[Stored data entries]

________

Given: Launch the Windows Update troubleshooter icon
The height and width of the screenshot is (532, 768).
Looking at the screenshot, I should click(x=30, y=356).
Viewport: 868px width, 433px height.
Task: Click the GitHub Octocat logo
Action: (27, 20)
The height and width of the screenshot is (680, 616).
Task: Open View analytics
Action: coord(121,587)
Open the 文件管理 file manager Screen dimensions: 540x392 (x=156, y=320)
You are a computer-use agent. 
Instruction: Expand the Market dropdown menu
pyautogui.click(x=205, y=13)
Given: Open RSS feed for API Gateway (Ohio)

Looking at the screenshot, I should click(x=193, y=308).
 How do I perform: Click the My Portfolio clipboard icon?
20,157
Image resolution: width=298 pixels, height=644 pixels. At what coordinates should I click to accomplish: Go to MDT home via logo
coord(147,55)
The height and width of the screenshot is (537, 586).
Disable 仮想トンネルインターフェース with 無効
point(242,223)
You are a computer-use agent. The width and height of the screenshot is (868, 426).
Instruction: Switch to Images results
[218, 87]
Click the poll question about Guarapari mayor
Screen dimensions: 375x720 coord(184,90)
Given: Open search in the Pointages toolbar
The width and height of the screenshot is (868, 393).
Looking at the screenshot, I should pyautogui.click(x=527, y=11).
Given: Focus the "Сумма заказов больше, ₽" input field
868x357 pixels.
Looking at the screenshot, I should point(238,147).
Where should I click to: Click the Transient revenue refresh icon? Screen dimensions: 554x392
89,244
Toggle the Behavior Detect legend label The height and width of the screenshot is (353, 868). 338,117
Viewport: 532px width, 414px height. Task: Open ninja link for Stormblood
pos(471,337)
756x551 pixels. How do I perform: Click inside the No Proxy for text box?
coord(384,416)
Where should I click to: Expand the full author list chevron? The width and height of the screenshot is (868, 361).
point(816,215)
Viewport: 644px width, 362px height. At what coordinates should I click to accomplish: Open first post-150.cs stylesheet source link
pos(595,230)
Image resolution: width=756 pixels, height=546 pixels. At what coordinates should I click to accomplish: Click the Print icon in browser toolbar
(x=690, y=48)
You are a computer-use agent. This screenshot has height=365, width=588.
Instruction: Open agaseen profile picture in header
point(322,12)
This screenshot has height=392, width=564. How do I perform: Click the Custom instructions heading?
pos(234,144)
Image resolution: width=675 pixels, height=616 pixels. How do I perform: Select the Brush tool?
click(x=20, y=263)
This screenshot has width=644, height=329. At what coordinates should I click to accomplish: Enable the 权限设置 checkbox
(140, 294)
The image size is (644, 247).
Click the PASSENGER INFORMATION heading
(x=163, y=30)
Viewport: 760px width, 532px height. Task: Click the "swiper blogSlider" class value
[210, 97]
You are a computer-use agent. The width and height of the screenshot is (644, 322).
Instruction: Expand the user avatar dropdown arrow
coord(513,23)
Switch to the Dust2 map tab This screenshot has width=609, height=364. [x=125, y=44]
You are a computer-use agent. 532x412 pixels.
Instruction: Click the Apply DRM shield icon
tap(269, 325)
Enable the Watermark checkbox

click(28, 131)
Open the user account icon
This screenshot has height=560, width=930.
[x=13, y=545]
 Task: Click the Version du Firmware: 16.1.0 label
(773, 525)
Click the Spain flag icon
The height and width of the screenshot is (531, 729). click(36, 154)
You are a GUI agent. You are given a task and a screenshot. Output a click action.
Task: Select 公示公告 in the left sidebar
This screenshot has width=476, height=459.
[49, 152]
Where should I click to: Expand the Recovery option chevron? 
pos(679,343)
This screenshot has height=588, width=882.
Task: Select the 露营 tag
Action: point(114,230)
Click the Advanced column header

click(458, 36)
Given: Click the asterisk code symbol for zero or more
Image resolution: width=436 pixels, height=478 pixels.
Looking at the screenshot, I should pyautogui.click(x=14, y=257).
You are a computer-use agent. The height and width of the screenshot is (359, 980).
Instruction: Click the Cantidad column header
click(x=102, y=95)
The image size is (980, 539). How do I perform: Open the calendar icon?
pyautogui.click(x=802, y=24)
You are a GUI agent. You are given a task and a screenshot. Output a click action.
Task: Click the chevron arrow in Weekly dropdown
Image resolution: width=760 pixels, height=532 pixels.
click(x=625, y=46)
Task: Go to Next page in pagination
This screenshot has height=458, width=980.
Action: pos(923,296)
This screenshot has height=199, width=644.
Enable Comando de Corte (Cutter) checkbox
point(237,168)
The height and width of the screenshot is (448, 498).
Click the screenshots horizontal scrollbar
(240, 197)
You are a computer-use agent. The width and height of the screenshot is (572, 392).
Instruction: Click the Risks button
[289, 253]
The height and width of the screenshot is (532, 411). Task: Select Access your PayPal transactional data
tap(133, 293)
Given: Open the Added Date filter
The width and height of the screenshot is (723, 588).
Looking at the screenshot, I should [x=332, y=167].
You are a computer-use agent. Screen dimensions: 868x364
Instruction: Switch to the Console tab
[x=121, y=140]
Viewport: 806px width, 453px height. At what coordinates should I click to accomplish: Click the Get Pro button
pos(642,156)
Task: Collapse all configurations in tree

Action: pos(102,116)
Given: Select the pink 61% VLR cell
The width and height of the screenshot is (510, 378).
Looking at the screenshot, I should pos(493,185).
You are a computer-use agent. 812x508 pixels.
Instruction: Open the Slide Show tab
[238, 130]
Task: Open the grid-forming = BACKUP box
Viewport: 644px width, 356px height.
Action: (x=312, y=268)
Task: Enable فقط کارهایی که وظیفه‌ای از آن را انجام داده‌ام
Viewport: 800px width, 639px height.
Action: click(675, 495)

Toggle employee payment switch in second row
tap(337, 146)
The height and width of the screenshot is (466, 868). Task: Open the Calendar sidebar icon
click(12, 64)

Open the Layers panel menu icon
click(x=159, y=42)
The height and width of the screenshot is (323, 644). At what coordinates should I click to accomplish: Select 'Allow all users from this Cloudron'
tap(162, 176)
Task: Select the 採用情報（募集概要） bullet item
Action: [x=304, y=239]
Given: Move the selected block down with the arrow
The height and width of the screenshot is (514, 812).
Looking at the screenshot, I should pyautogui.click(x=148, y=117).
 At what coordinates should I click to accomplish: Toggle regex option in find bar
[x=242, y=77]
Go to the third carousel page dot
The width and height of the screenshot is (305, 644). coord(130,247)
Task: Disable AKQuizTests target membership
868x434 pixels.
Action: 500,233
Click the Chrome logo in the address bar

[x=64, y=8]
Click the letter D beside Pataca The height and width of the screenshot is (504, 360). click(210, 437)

________

■ **Problem requirements**:
Note each line above that contains "computer" and copy it out.

■ **Output for this exercise**:
You are a computer-use agent. 
You are a computer-use agent. The width and height of the screenshot is (868, 426).
You are a computer-use agent. This screenshot has height=365, width=588.
You are a computer-use agent. The width and height of the screenshot is (644, 322).
You are a computer-use agent. 532x412 pixels.
You are a computer-use agent. The height and width of the screenshot is (359, 980).
You are a computer-use agent. The width and height of the screenshot is (572, 392).
You are a computer-use agent. Screen dimensions: 868x364
You are a computer-use agent. 812x508 pixels.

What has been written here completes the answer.